*** Begin section ***
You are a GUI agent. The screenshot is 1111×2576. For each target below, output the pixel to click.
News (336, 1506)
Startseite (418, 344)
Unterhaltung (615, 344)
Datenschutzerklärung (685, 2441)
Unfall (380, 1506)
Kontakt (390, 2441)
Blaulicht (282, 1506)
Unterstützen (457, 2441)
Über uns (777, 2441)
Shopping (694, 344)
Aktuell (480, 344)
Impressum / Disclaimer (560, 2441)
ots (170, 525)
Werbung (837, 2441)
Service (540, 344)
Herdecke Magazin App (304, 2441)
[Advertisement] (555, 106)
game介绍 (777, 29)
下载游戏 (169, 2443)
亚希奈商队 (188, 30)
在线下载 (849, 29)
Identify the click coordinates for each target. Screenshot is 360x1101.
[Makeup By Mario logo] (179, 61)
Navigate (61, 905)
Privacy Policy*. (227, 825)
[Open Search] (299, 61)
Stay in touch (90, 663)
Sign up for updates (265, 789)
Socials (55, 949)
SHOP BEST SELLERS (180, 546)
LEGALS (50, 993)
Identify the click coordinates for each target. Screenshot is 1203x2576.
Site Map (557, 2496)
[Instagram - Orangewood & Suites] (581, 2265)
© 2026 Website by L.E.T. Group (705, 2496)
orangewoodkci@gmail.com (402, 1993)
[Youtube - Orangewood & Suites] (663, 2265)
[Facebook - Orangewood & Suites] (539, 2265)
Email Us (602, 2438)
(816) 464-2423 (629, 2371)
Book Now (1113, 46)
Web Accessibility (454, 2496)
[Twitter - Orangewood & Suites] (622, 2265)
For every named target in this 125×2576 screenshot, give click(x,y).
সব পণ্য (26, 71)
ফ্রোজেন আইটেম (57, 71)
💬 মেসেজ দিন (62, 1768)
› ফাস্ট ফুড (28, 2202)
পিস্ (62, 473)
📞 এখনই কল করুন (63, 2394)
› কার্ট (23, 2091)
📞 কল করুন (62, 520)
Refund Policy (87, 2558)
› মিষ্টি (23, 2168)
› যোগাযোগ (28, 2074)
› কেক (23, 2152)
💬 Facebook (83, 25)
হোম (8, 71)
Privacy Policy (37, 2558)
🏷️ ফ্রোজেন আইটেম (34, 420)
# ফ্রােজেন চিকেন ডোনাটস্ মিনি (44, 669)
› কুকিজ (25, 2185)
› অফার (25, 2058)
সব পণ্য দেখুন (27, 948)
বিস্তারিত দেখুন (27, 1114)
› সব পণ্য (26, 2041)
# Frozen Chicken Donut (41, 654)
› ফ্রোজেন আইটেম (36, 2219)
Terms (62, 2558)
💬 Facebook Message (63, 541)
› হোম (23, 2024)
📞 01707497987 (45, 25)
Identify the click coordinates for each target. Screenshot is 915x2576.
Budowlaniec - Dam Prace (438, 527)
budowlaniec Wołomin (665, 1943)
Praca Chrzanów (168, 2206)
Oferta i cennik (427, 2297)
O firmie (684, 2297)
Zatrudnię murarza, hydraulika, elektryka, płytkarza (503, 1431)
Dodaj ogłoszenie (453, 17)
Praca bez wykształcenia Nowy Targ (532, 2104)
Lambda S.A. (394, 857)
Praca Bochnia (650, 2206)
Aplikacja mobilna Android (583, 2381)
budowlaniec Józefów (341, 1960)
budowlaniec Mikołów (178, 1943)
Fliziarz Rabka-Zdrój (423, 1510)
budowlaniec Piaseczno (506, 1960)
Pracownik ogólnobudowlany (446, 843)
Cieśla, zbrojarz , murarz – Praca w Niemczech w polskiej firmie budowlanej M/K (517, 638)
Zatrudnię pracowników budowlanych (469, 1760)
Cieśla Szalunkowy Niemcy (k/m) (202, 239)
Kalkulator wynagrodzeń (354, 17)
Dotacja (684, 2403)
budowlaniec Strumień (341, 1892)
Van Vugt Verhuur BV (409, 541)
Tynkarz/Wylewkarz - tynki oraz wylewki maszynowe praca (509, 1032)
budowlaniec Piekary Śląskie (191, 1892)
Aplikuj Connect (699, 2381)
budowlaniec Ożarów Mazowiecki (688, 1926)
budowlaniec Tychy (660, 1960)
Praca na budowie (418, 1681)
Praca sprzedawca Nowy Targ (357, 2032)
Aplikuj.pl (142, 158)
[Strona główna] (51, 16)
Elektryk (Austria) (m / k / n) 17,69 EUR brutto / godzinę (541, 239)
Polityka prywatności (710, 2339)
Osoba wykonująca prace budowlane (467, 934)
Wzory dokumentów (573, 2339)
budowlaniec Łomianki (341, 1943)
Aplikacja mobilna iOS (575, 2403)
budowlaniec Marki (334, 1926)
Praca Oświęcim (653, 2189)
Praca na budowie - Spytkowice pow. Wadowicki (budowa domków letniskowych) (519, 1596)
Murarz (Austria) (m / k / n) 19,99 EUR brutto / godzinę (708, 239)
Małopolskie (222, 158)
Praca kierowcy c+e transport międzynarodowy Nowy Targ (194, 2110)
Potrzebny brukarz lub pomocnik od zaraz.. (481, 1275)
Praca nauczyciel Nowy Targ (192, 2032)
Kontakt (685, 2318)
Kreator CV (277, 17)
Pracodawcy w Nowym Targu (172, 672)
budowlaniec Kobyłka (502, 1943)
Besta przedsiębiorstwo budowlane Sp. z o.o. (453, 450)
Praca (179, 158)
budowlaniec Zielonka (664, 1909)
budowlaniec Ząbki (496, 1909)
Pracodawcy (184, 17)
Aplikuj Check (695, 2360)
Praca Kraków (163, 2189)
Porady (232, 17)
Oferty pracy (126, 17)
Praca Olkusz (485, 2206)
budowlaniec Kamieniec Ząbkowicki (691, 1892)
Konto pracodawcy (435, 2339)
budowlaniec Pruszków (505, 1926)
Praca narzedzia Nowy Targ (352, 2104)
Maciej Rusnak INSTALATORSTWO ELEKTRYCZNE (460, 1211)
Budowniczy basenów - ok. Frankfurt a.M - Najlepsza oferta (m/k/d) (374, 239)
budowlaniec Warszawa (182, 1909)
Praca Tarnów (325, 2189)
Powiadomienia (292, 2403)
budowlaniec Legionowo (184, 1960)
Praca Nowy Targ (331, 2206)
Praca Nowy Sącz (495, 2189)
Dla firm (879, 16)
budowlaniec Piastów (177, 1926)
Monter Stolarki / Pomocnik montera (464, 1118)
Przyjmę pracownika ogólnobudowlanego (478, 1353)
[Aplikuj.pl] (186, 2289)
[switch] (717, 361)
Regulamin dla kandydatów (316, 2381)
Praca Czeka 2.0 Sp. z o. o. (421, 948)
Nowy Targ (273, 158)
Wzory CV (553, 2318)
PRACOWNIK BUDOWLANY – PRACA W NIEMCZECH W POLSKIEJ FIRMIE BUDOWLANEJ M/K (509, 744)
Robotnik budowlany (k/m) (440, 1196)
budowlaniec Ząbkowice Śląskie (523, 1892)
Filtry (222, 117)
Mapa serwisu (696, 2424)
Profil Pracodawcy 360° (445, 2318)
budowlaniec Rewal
*** End section ***
**WORK TO COMPLETE**
Take the lines above from the one containing "Osoba wykonująca prace budowlane (467, 934)" down to the one containing "budowlaniec Ząbki (496, 1909)", and transcribe them exactly, both ends included.

**SOLVED EXERCISE**
Osoba wykonująca prace budowlane (467, 934)
Wzory dokumentów (573, 2339)
budowlaniec Łomianki (341, 1943)
Aplikacja mobilna iOS (575, 2403)
budowlaniec Marki (334, 1926)
Praca Oświęcim (653, 2189)
Praca na budowie - Spytkowice pow. Wadowicki (budowa domków letniskowych) (519, 1596)
Murarz (Austria) (m / k / n) 19,99 EUR brutto / godzinę (708, 239)
Małopolskie (222, 158)
Praca kierowcy c+e transport międzynarodowy Nowy Targ (194, 2110)
Potrzebny brukarz lub pomocnik od zaraz.. (481, 1275)
Praca nauczyciel Nowy Targ (192, 2032)
Kontakt (685, 2318)
Kreator CV (277, 17)
Pracodawcy w Nowym Targu (172, 672)
budowlaniec Kobyłka (502, 1943)
Besta przedsiębiorstwo budowlane Sp. z o.o. (453, 450)
Praca (179, 158)
budowlaniec Zielonka (664, 1909)
budowlaniec Ząbki (496, 1909)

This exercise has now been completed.